Big Ten has 8 Teams in NCAA, 11 Leagues With Multiple Teams
The Big Ten Conference has doubled its presence in the NCAA Tournament a year after its fewest picks in a decade.
A record eight Big Ten schools were selected for the 68-team field on Sunday, the most for any league. The ACC, which had three of the No. 1 seeds, and the SEC each got seven teams. Six Big 12 schools made the field.
There were only four teams from the Big Ten last year, when Michigan did make it to the NCAA championship game before losing to Villanova. That was the fewest since only four teams in 2008, when the league had 11 men's basketball teams overall instead of the current 14.
Regular-season co-champions Michigan State and Purdue are in, along with Michigan, Iowa, Maryland, Minnesota, Ohio State and Wisconsin. The Spartans beat the Wolverines in the Big Ten Tournament final Sunday.
Indiana, another Big Ten team, was one of the first four teams left out of the NCAA Tournament.
Eleven different conferences sent multiple teams to the NCAA tourney. The last time that happened was 2015.
"This is a high year for us," Stanford athletic director Bernard Muir, the chairman of the NCAA Division I basketball committee, said during CBS' Selection Sunday show. "We were fortunate for the opportunities, especially that fell our way, that we could get more teams, deserving teams, into the field."
There were seven teams from mid-major or smaller conferences that got at-large berths.

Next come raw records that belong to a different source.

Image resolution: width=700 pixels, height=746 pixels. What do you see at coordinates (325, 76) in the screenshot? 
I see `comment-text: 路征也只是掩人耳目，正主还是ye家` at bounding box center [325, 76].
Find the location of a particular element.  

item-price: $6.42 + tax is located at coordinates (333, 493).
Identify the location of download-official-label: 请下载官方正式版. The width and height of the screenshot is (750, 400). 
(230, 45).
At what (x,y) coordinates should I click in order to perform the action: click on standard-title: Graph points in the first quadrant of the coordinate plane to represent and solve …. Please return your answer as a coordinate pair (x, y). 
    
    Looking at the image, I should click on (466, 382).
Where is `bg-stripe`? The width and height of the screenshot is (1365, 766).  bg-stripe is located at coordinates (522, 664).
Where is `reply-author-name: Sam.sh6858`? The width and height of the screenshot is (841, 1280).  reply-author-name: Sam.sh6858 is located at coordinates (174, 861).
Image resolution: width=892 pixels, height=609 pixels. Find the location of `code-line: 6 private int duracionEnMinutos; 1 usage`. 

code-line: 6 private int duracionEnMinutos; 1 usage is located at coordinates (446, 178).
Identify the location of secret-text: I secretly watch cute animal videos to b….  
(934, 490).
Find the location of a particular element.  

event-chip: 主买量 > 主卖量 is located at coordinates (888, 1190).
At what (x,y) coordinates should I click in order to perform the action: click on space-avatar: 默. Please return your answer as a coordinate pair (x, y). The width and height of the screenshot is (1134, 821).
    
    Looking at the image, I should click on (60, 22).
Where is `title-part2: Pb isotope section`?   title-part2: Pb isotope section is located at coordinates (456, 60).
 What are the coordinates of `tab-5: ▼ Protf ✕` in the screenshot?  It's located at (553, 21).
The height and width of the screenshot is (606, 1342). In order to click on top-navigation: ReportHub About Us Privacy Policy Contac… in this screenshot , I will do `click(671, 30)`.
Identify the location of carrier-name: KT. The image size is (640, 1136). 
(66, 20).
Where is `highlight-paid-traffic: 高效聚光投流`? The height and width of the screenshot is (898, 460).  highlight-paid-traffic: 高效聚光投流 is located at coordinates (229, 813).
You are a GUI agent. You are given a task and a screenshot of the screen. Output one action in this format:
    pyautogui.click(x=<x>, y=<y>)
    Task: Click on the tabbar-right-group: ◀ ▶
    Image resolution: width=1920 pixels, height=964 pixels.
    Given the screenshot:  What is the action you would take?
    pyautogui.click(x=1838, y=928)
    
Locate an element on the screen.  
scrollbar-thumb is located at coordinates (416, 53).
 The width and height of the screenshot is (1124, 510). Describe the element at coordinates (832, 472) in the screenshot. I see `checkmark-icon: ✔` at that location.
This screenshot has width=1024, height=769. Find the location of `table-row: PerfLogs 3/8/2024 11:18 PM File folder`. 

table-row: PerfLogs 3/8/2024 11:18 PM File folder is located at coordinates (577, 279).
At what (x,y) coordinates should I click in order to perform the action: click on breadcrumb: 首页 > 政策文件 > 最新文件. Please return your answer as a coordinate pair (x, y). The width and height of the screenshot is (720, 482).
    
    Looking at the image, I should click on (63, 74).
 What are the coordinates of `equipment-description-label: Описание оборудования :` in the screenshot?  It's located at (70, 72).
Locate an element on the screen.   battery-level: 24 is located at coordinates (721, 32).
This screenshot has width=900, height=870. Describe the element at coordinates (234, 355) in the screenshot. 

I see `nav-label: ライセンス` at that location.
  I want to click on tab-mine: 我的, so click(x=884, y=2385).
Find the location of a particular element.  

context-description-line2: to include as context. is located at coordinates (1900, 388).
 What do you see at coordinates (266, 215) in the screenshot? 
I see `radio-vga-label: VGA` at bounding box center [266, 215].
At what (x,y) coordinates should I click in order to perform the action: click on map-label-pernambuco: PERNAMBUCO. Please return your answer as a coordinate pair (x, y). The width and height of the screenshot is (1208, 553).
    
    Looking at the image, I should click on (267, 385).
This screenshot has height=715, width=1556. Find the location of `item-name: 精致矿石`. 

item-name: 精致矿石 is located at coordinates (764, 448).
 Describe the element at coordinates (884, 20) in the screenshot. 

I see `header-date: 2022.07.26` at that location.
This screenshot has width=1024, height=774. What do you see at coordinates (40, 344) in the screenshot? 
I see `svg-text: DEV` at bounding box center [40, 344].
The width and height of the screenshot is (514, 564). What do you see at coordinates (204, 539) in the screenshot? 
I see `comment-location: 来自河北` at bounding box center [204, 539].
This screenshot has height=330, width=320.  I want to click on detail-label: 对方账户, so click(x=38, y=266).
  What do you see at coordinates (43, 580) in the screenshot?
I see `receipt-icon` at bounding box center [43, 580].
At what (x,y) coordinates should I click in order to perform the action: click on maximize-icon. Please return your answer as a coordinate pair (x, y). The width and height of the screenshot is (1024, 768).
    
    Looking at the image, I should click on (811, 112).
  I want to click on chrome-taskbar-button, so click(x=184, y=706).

That included Belmont (26-5) getting an at-large bid despite losing in the Ohio Valley Conference Tournament championship game to Murray State (27-4), which got the league's automatic berth. It is the first time since 1987 that the OVC sent two teams to the NCAA Tournament.
Atlantic 10 regular-season champion VCU (25-7) needed an at-large berth after losing in the conference tournament that was won by Saint Louis (23-12).
The Big East and the American Athletic Conference each have four NCAA teams, and the Pac-12 has three. Along with the OVC and A-10, the Mountain West and West Coast Conference also had two selections.
Along with No. 1 seeds Duke, Virginia and North Carolina, the ACC is sending Florida State, Virginia Tech, Louisville and Syracuse.
North Carolina State, another ACC team, was left out despite being No. 33 in the latest NET rankings, the new analytical formula that replaced the RPI and aided the selection committee when making decisions.
Kentucky, Auburn, LSU, Tennessee, Mississippi State, Ole Miss and Florida are going from the SEC, which missed having eight teams for the second year in a row when Alabama was one of the first four out.
The Big 12's six tournament teams are Texas Tech, Kansas State, Kansas, Baylor, Iowa State and Oklahoma.
"I think our league is plenty good enough to have teams in the tournament that have multiple wins. Our league is not as top heavy as what it has been in the past," said Kansas coach Bill Self, whose team's record streak of 14 consecutive Big 12 titles was snapped this season. "This league has prepared by beating up on each other and we should be ready to go have some success next week."
TCU, a 20-win team that went 7-11 in Big 12 play, was also in the first four out after losing six of its last eight regular-season games. The Horned Frogs last year snapped a two-decade drought since their last NCAA Tournament experience.